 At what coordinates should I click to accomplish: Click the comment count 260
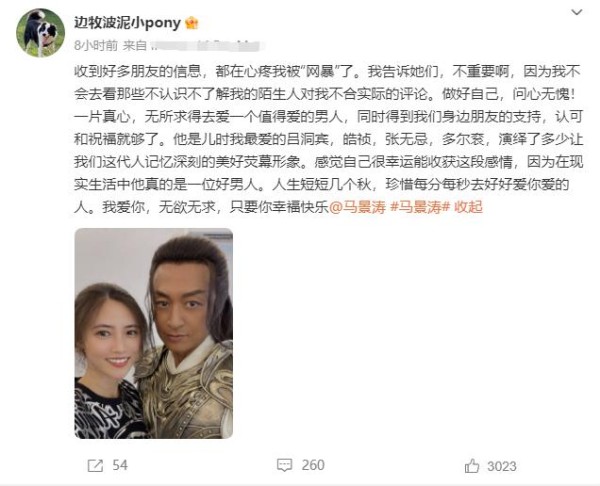click(313, 465)
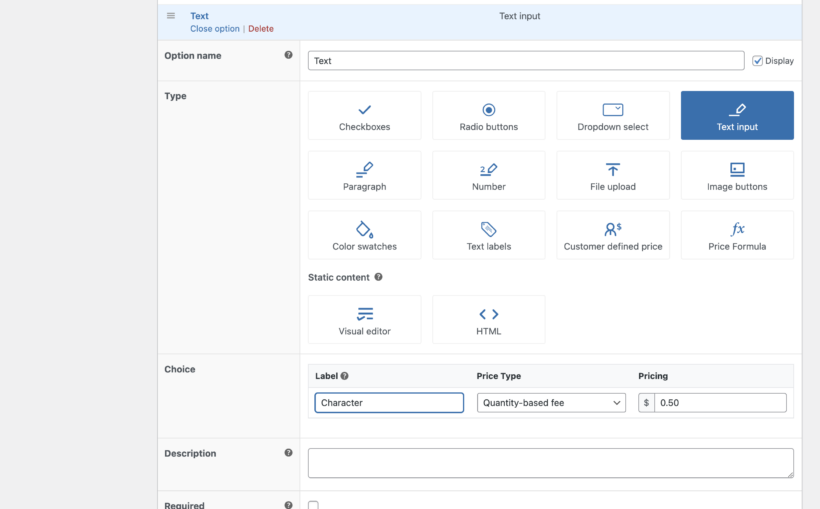
Task: Click help icon next to Static content
Action: pos(378,277)
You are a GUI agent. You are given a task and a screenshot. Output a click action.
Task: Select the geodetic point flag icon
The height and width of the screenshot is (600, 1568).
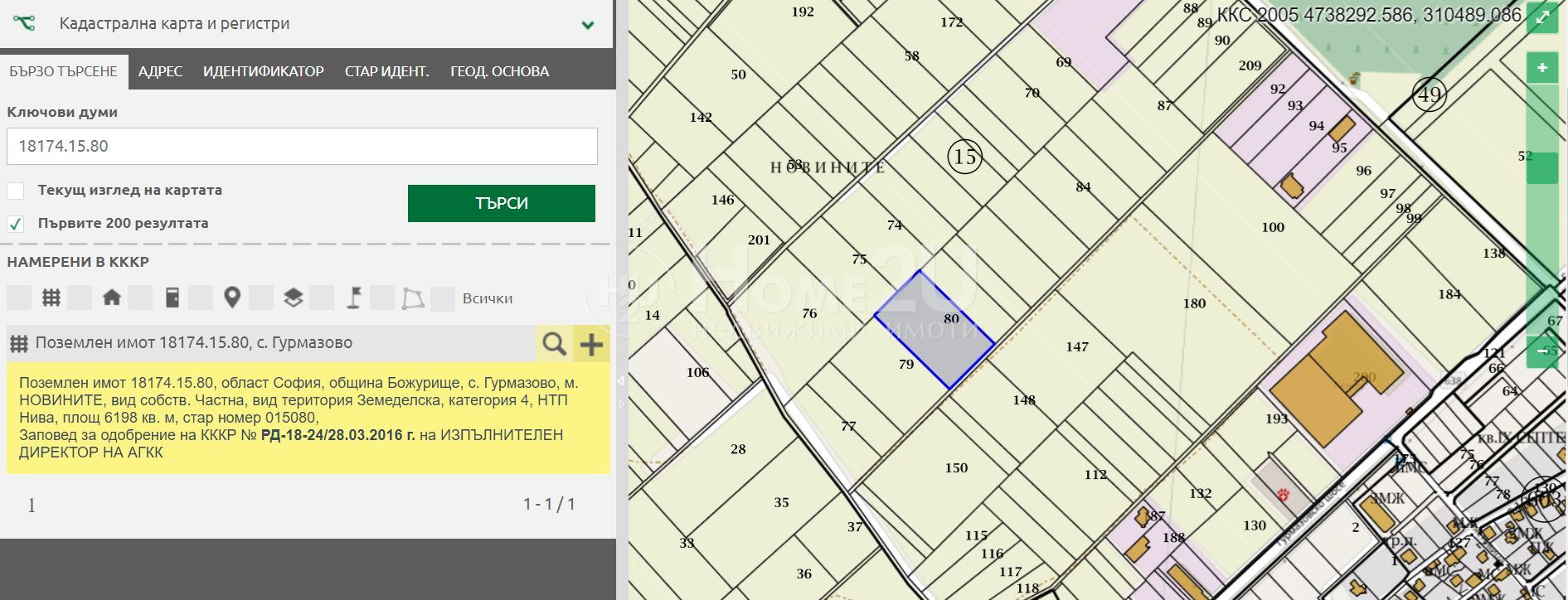click(353, 298)
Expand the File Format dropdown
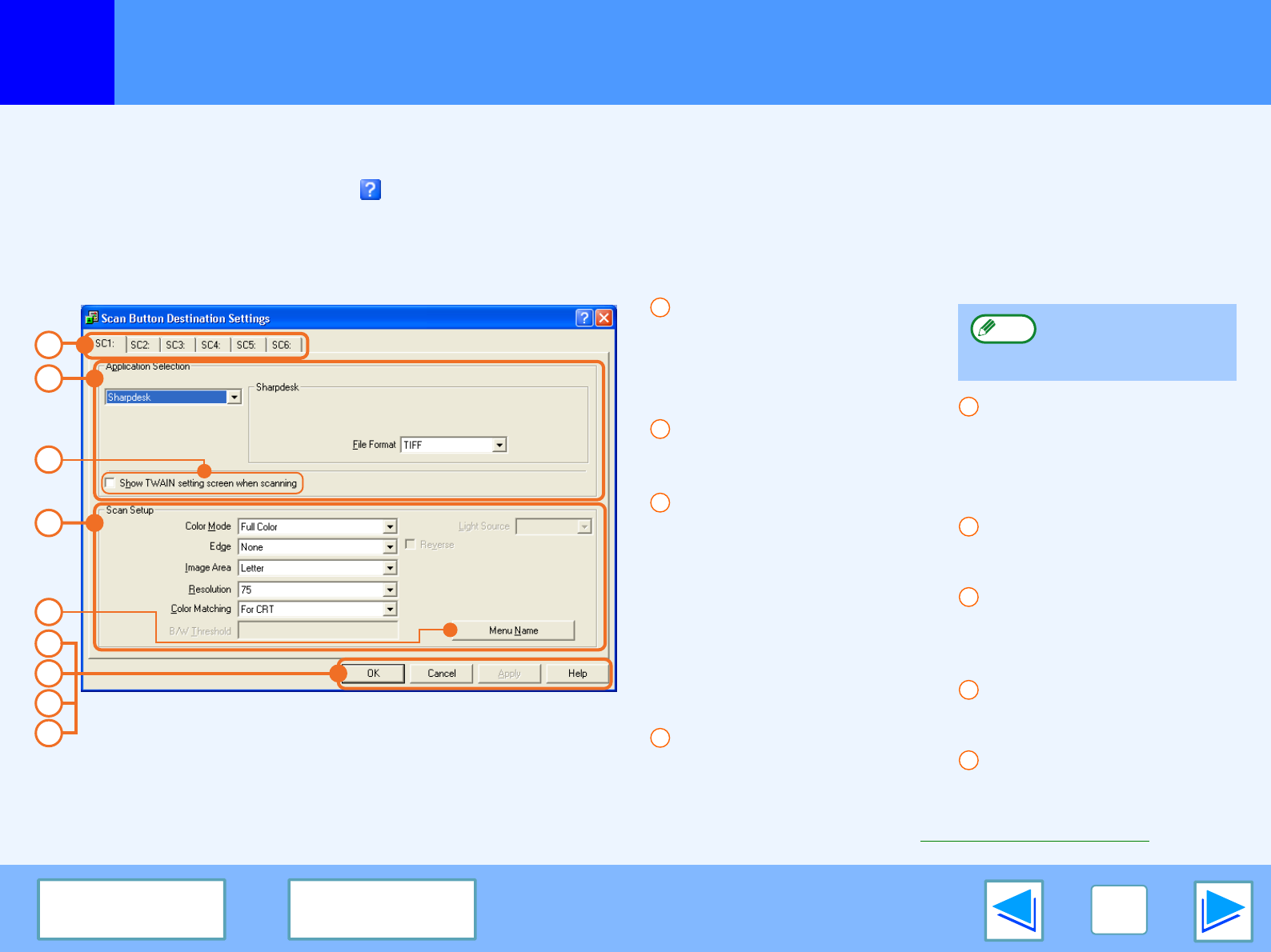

Goal of the exercise ->
Copy all of the items above word for word, leaving out the pictures.

Solution to this task ->
 At what coordinates should I click to accomplish: Click the comment count 260
click(313, 465)
Task: Click help icon next to Static content
Action: pos(378,277)
You are a GUI agent. You are given a task and a screenshot. Output a click action.
Task: Select the geodetic point flag icon
The height and width of the screenshot is (600, 1568).
click(353, 298)
Expand the File Format dropdown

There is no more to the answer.